SOURCE MATERIAL: Begin

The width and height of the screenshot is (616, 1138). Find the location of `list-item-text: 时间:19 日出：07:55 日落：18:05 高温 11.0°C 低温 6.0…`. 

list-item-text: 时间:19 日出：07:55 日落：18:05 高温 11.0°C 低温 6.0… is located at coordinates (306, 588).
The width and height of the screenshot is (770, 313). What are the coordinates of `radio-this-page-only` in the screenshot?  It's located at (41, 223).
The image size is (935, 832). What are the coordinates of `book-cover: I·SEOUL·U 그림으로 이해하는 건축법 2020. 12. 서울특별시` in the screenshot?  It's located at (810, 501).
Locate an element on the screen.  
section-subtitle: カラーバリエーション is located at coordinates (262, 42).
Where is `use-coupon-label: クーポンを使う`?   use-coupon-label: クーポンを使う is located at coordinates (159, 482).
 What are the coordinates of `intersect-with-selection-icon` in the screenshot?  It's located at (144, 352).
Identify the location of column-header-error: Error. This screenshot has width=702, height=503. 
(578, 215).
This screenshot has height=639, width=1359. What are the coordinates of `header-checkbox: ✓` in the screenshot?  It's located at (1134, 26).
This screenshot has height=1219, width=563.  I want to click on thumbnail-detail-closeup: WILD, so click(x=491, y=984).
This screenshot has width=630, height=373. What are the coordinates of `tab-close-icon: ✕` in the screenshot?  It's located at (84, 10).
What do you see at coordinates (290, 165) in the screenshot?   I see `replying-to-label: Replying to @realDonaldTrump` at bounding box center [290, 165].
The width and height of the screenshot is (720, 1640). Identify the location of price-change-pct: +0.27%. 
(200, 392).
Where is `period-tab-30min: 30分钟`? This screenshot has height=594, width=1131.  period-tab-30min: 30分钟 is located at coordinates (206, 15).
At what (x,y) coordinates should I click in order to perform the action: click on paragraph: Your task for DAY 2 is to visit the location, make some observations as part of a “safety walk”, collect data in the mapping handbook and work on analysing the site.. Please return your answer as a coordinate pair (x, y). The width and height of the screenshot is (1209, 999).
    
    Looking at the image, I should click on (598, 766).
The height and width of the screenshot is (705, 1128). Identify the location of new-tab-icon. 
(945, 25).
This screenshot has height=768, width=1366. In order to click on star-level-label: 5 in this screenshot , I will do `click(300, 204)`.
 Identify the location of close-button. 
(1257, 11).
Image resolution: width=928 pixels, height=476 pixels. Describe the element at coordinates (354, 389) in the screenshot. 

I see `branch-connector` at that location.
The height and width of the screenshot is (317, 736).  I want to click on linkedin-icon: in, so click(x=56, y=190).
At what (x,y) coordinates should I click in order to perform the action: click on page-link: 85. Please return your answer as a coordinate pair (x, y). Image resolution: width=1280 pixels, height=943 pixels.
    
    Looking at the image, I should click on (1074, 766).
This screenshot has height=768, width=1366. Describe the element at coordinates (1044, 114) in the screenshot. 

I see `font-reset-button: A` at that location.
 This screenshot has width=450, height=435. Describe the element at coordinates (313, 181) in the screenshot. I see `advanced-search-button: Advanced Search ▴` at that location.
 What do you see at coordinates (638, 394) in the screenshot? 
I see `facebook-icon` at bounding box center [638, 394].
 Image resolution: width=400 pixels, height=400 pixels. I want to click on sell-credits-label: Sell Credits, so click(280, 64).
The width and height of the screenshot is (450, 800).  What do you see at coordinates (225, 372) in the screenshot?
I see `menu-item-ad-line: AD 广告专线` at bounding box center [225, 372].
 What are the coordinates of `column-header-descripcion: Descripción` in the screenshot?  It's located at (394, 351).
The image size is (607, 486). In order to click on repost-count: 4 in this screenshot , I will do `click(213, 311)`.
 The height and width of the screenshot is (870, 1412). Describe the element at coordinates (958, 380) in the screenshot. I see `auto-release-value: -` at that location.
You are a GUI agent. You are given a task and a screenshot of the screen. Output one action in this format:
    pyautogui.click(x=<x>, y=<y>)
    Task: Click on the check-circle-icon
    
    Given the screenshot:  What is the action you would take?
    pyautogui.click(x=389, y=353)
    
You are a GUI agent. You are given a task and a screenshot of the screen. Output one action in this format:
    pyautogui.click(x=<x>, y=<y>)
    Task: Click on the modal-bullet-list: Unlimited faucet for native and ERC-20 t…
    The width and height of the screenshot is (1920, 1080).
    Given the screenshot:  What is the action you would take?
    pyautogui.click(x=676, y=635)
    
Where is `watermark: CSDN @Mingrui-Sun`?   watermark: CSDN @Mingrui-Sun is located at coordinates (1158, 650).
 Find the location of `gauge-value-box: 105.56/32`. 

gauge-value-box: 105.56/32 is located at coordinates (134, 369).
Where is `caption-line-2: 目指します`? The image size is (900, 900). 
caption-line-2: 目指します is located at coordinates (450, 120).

SOURCE MATERIAL: End

Filter the listing above and copy out every line that contains the string "size". Case counts in the match.

> **FINAL ANSWER**:
The image size is (935, 832). What are the coordinates of `book-cover: I·SEOUL·U 그림으로 이해하는 건축법 2020. 12. 서울특별시` in the screenshot?  It's located at (810, 501).
The image size is (607, 486). In order to click on repost-count: 4 in this screenshot , I will do `click(213, 311)`.
Where is `caption-line-2: 目指します`? The image size is (900, 900). 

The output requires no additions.